▶ _PROBLEM STATEMENT_:
Would you set down the complete data below, exactly as shown?

[[ STUDY MATERIAL, beginning ]]

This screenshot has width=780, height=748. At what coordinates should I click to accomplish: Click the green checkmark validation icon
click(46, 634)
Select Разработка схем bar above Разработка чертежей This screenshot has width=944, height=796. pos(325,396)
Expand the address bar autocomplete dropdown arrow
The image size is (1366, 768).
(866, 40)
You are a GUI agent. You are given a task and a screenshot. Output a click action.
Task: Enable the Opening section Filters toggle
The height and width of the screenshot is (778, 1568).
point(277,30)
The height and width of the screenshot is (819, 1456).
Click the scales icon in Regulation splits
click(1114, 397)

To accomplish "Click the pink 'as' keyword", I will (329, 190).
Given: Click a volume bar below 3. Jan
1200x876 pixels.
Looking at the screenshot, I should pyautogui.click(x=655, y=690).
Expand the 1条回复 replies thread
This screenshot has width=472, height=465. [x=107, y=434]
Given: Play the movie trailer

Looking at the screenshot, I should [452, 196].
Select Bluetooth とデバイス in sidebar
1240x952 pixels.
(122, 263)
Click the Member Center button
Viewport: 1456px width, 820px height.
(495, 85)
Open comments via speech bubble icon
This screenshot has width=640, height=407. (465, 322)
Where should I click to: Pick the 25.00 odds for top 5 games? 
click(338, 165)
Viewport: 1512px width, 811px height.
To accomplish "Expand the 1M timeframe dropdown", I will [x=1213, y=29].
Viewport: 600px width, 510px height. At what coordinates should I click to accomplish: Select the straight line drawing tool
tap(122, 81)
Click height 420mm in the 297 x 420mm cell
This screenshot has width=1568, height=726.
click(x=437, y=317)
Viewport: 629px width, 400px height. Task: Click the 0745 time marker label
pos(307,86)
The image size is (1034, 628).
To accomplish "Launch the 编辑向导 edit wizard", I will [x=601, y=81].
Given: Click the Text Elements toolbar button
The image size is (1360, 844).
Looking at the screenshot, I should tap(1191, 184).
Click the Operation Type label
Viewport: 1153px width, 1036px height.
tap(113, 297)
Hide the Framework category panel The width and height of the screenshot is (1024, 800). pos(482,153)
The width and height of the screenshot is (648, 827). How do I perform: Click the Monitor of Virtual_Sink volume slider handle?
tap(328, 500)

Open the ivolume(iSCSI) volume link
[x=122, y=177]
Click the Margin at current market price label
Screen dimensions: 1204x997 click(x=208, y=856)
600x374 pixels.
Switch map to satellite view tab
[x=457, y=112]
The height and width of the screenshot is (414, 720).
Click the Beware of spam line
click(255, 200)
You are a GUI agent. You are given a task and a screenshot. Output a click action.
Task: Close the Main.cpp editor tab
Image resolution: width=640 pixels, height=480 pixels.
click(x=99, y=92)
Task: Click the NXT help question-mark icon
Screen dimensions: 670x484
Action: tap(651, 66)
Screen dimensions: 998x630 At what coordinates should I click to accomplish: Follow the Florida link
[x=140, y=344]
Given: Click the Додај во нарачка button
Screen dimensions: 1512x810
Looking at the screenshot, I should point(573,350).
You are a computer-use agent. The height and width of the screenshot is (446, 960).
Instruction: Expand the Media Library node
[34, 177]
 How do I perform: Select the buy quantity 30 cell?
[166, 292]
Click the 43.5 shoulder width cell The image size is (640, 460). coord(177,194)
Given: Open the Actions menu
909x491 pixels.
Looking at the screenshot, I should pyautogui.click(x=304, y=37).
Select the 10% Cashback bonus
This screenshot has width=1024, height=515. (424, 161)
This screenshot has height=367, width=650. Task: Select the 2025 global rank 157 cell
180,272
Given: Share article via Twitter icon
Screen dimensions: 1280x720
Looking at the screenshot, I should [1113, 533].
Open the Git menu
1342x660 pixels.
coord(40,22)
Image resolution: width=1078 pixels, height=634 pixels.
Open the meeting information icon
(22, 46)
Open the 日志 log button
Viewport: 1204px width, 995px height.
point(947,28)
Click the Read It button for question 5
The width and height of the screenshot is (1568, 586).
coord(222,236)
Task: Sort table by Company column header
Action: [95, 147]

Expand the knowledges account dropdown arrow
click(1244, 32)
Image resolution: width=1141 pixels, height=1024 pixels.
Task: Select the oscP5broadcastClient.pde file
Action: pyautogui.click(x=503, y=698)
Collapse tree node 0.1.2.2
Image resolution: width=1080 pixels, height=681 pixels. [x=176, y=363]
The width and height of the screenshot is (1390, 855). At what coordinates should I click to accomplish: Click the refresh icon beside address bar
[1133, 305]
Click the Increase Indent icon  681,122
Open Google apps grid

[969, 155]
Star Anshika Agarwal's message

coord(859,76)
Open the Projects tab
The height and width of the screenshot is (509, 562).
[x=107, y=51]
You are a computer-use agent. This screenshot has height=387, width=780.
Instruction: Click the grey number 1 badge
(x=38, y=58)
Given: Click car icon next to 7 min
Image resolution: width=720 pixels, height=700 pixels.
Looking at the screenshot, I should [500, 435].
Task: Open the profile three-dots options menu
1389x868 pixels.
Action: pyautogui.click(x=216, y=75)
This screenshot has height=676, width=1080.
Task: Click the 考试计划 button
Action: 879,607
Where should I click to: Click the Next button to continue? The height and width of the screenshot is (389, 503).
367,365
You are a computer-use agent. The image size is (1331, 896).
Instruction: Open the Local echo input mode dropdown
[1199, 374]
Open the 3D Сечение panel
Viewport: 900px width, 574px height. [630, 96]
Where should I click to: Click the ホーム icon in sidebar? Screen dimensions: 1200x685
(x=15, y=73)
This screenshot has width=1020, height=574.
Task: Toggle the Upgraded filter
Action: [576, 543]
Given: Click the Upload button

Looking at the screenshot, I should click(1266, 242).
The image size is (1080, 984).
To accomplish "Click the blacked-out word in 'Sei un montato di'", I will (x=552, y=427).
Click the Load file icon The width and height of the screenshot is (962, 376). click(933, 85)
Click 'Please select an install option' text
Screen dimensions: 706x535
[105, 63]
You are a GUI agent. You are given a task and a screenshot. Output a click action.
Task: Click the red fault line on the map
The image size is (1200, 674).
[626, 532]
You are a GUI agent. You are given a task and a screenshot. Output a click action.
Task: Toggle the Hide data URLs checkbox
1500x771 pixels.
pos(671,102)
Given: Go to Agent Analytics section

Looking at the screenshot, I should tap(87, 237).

[[ STUDY MATERIAL, end ]]

▶ _REPLY_:
This screenshot has width=780, height=748. At what coordinates should I click to accomplish: Click the green checkmark validation icon
click(46, 634)
Select Разработка схем bar above Разработка чертежей This screenshot has width=944, height=796. pos(325,396)
Expand the address bar autocomplete dropdown arrow
The image size is (1366, 768).
(866, 40)
You are a GUI agent. You are given a task and a screenshot. Output a click action.
Task: Enable the Opening section Filters toggle
The height and width of the screenshot is (778, 1568).
point(277,30)
The height and width of the screenshot is (819, 1456).
Click the scales icon in Regulation splits
click(1114, 397)

To accomplish "Click the pink 'as' keyword", I will (329, 190).
Given: Click a volume bar below 3. Jan
1200x876 pixels.
Looking at the screenshot, I should pyautogui.click(x=655, y=690).
Expand the 1条回复 replies thread
This screenshot has width=472, height=465. [x=107, y=434]
Given: Play the movie trailer

Looking at the screenshot, I should [452, 196].
Select Bluetooth とデバイス in sidebar
1240x952 pixels.
(122, 263)
Click the Member Center button
Viewport: 1456px width, 820px height.
(495, 85)
Open comments via speech bubble icon
This screenshot has width=640, height=407. (465, 322)
Where should I click to: Pick the 25.00 odds for top 5 games? 
click(338, 165)
Viewport: 1512px width, 811px height.
To accomplish "Expand the 1M timeframe dropdown", I will [x=1213, y=29].
Viewport: 600px width, 510px height. At what coordinates should I click to accomplish: Select the straight line drawing tool
tap(122, 81)
Click height 420mm in the 297 x 420mm cell
This screenshot has width=1568, height=726.
click(x=437, y=317)
Viewport: 629px width, 400px height. Task: Click the 0745 time marker label
pos(307,86)
The image size is (1034, 628).
To accomplish "Launch the 编辑向导 edit wizard", I will [x=601, y=81].
Given: Click the Text Elements toolbar button
The image size is (1360, 844).
Looking at the screenshot, I should tap(1191, 184).
Click the Operation Type label
Viewport: 1153px width, 1036px height.
tap(113, 297)
Hide the Framework category panel The width and height of the screenshot is (1024, 800). pos(482,153)
The width and height of the screenshot is (648, 827). How do I perform: Click the Monitor of Virtual_Sink volume slider handle?
tap(328, 500)

Open the ivolume(iSCSI) volume link
[x=122, y=177]
Click the Margin at current market price label
Screen dimensions: 1204x997 click(x=208, y=856)
600x374 pixels.
Switch map to satellite view tab
[x=457, y=112]
The height and width of the screenshot is (414, 720).
Click the Beware of spam line
click(255, 200)
You are a GUI agent. You are given a task and a screenshot. Output a click action.
Task: Close the Main.cpp editor tab
Image resolution: width=640 pixels, height=480 pixels.
click(x=99, y=92)
Task: Click the NXT help question-mark icon
Screen dimensions: 670x484
Action: tap(651, 66)
Screen dimensions: 998x630 At what coordinates should I click to accomplish: Follow the Florida link
[x=140, y=344]
Given: Click the Додај во нарачка button
Screen dimensions: 1512x810
Looking at the screenshot, I should point(573,350).
You are a computer-use agent. The height and width of the screenshot is (446, 960).
Instruction: Expand the Media Library node
[34, 177]
 How do I perform: Select the buy quantity 30 cell?
[166, 292]
Click the 43.5 shoulder width cell The image size is (640, 460). coord(177,194)
Given: Open the Actions menu
909x491 pixels.
Looking at the screenshot, I should pyautogui.click(x=304, y=37).
Select the 10% Cashback bonus
This screenshot has width=1024, height=515. (424, 161)
This screenshot has height=367, width=650. Task: Select the 2025 global rank 157 cell
180,272
Given: Share article via Twitter icon
Screen dimensions: 1280x720
Looking at the screenshot, I should [1113, 533].
Open the Git menu
1342x660 pixels.
coord(40,22)
Image resolution: width=1078 pixels, height=634 pixels.
Open the meeting information icon
(22, 46)
Open the 日志 log button
Viewport: 1204px width, 995px height.
point(947,28)
Click the Read It button for question 5
The width and height of the screenshot is (1568, 586).
coord(222,236)
Task: Sort table by Company column header
Action: [95, 147]

Expand the knowledges account dropdown arrow
click(1244, 32)
Image resolution: width=1141 pixels, height=1024 pixels.
Task: Select the oscP5broadcastClient.pde file
Action: pyautogui.click(x=503, y=698)
Collapse tree node 0.1.2.2
Image resolution: width=1080 pixels, height=681 pixels. [x=176, y=363]
The width and height of the screenshot is (1390, 855). At what coordinates should I click to accomplish: Click the refresh icon beside address bar
[1133, 305]
Click the Increase Indent icon  681,122
Open Google apps grid

[969, 155]
Star Anshika Agarwal's message

coord(859,76)
Open the Projects tab
The height and width of the screenshot is (509, 562).
[x=107, y=51]
You are a computer-use agent. This screenshot has height=387, width=780.
Instruction: Click the grey number 1 badge
(x=38, y=58)
Given: Click car icon next to 7 min
Image resolution: width=720 pixels, height=700 pixels.
Looking at the screenshot, I should [500, 435].
Task: Open the profile three-dots options menu
1389x868 pixels.
Action: pyautogui.click(x=216, y=75)
This screenshot has height=676, width=1080.
Task: Click the 考试计划 button
Action: 879,607
Where should I click to: Click the Next button to continue? The height and width of the screenshot is (389, 503).
367,365
You are a computer-use agent. The image size is (1331, 896).
Instruction: Open the Local echo input mode dropdown
[1199, 374]
Open the 3D Сечение panel
Viewport: 900px width, 574px height. [630, 96]
Where should I click to: Click the ホーム icon in sidebar? Screen dimensions: 1200x685
(x=15, y=73)
This screenshot has width=1020, height=574.
Task: Toggle the Upgraded filter
Action: [576, 543]
Given: Click the Upload button

Looking at the screenshot, I should click(1266, 242).
The image size is (1080, 984).
To accomplish "Click the blacked-out word in 'Sei un montato di'", I will (x=552, y=427).
Click the Load file icon The width and height of the screenshot is (962, 376). click(933, 85)
Click 'Please select an install option' text
Screen dimensions: 706x535
[105, 63]
You are a GUI agent. You are given a task and a screenshot. Output a click action.
Task: Click the red fault line on the map
The image size is (1200, 674).
[626, 532]
You are a GUI agent. You are given a task and a screenshot. Output a click action.
Task: Toggle the Hide data URLs checkbox
1500x771 pixels.
pos(671,102)
Given: Go to Agent Analytics section

Looking at the screenshot, I should tap(87, 237).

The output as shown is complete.